* Your task
Rewrite the lines below, changing each "Viewport" to "Display" and keeping everything else the same. Omit the pictures from your answer.

— begin —

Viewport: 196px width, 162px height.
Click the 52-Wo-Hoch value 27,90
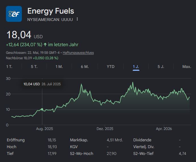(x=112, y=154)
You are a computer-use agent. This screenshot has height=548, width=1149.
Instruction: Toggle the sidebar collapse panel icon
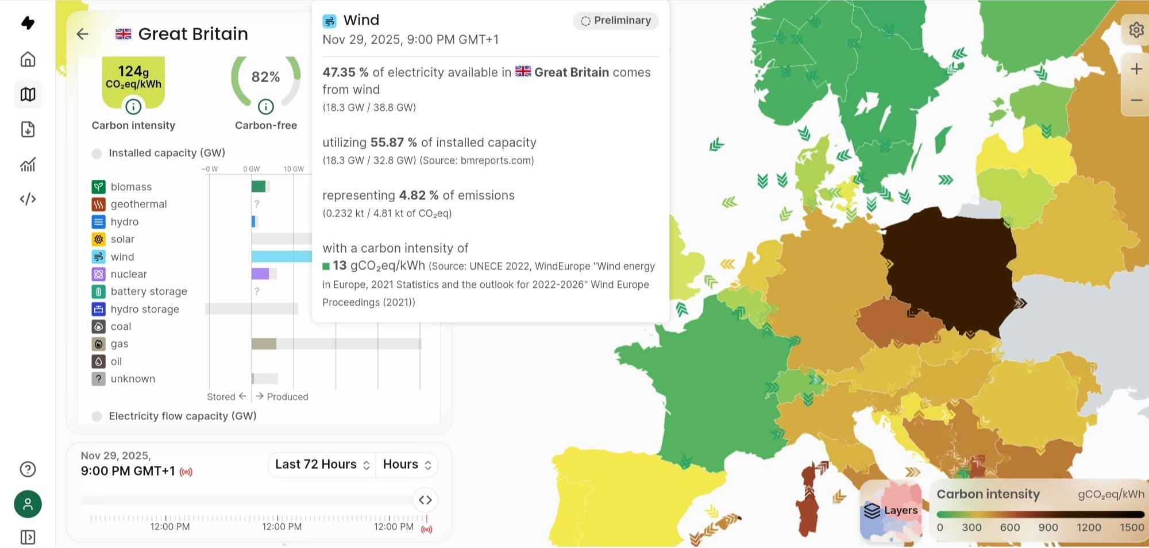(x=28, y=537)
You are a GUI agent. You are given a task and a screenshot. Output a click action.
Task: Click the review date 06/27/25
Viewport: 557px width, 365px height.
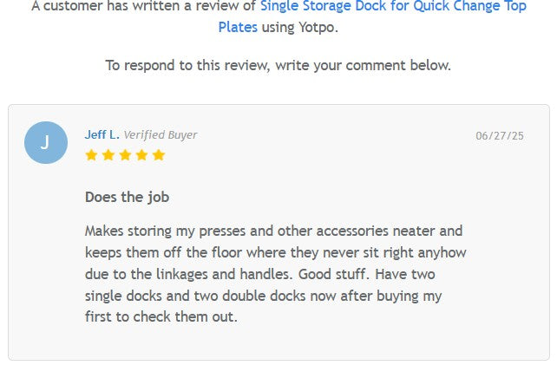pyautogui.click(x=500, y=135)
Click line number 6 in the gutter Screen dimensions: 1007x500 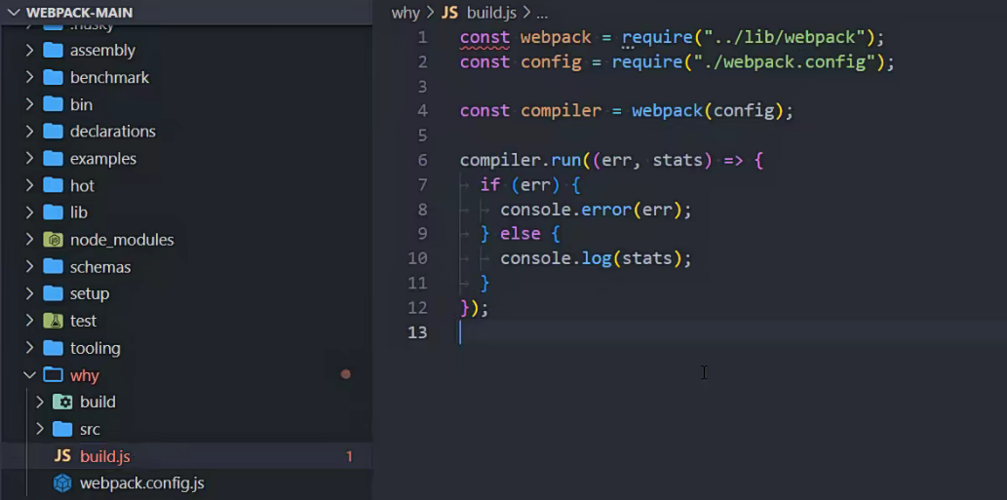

— end —

* Written response
Display: 196px width, 162px height.
Click the 52-Wo-Hoch value 27,90
(x=112, y=154)
You are a computer-use agent. This screenshot has height=548, width=1149.
Instruction: Toggle the sidebar collapse panel icon
(x=28, y=537)
You are a GUI agent. You are given a task and a screenshot. Output a click action.
Task: Click the review date 06/27/25
Display: 557px width, 365px height.
pyautogui.click(x=500, y=135)
Click line number 6 in the gutter Screen dimensions: 1007x500 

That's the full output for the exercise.